The ability to resist the effect of a wide range of antibiotics makes methicillin-resistant Staphylococcus aureus (MRSA) a leading global human pathogen. A key determinant of resistance to -lactam antibiotics in this organism is penicillin-binding protein 2a (PBP2a), an enzyme that catalyzes the crosslinking reaction between two adjacent peptide stems during the peptidoglycan biosynthesis. In the face of the clinical challenge posed by resistant bacteria, the present needs for novel classes of antibiotics are genuine.
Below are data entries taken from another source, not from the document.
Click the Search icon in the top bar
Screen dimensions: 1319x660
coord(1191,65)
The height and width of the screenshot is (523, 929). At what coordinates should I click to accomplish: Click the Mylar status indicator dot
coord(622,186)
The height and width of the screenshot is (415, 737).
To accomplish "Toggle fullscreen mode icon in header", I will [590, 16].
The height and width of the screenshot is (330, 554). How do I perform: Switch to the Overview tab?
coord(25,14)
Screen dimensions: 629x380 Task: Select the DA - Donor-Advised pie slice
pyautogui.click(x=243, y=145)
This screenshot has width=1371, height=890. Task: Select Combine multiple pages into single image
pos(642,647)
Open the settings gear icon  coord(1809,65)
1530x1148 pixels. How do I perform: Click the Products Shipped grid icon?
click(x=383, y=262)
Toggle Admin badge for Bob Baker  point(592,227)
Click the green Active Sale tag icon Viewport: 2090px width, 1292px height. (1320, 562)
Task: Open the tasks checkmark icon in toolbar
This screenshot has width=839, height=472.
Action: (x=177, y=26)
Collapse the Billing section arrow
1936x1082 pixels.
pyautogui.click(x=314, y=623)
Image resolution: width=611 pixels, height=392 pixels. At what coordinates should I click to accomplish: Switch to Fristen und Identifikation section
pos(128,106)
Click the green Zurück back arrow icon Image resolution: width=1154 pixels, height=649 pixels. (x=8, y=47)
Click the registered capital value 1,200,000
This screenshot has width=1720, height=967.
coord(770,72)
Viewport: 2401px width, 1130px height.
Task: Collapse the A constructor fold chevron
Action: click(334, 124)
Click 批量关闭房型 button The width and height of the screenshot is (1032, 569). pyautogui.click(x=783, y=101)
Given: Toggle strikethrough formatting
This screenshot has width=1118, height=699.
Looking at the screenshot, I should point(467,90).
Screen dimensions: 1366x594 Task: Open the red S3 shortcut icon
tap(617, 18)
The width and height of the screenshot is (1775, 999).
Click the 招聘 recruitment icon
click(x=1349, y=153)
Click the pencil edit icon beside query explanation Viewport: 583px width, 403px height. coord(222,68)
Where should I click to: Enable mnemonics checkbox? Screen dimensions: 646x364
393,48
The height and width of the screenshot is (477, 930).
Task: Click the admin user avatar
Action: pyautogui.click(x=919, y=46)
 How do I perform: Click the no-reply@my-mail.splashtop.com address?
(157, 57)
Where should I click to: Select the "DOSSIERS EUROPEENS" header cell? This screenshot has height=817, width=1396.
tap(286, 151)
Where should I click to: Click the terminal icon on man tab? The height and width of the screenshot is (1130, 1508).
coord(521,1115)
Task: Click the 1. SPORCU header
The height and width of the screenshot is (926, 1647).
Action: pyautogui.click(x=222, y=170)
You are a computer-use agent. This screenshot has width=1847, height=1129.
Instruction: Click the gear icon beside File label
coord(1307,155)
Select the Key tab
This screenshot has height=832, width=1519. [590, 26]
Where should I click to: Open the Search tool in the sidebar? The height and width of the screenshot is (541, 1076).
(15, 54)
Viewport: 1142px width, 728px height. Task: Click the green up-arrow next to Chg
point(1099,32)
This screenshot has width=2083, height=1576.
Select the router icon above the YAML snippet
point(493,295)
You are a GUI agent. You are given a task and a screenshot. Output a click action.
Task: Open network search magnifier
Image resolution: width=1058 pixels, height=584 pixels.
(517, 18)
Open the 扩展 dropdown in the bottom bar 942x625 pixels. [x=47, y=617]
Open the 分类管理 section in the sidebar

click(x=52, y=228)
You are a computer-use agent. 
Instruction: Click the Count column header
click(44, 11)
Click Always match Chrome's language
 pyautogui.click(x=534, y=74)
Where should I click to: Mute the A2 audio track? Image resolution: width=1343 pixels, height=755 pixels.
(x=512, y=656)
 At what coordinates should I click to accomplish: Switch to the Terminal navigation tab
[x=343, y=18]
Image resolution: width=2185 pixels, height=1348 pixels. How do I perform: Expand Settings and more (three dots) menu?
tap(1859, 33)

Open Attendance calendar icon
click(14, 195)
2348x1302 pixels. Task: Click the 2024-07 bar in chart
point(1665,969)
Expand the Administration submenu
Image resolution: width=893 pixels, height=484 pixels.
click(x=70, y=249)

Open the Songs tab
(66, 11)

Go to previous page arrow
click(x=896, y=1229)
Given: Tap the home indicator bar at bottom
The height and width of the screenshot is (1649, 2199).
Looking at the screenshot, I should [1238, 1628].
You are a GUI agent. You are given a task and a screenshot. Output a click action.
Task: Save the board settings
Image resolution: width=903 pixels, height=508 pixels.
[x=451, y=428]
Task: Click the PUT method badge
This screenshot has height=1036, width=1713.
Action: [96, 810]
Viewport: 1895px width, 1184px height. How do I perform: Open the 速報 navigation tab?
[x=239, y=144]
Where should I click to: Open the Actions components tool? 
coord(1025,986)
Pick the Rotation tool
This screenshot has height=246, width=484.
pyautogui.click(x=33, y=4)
In silico docking and screening, followed by chemical synthesis of a library of quinazolinones, led to the discovery of (E)-3-(3-carboxyphenyl)-2- (4-cyanostyryl)quinazolin-4(3H)-one as an antibiotic effective in vivo against methicillin-resistant Staphylococcus aureus (MRSA). This antibiotic impairs cell-wall biosynthesis as documented by functional and structural assays showing binding of new antibiotic to PBP2a. We document that the antibiotic also inhibits PBP1 of S. aureus, indicating a broad targeting of structurally similar PBPs by this antibiotic. This class of antibiotics holds promise in fighting MRSA infections.

Reference:
Bouley, R.; Kumarasiri, M.; Peng, Z.; Otero, L.; Song, W.; Suckow, M.; Schroeder, V.; Wolter, W.; Lastochkin, E.; Antunes, N.; Pi, H.; Vakulenko, S.; Hermoso, J.; Chang, M.; Mobashery, S. Discovery of Antibiotic (E)-3-(3-Carboxyphenyl)-2-(4-cyanostyryl)quinazolin-4(3H)-one, J. Am. Chem. Soc. 2015, 137, 1738-1741.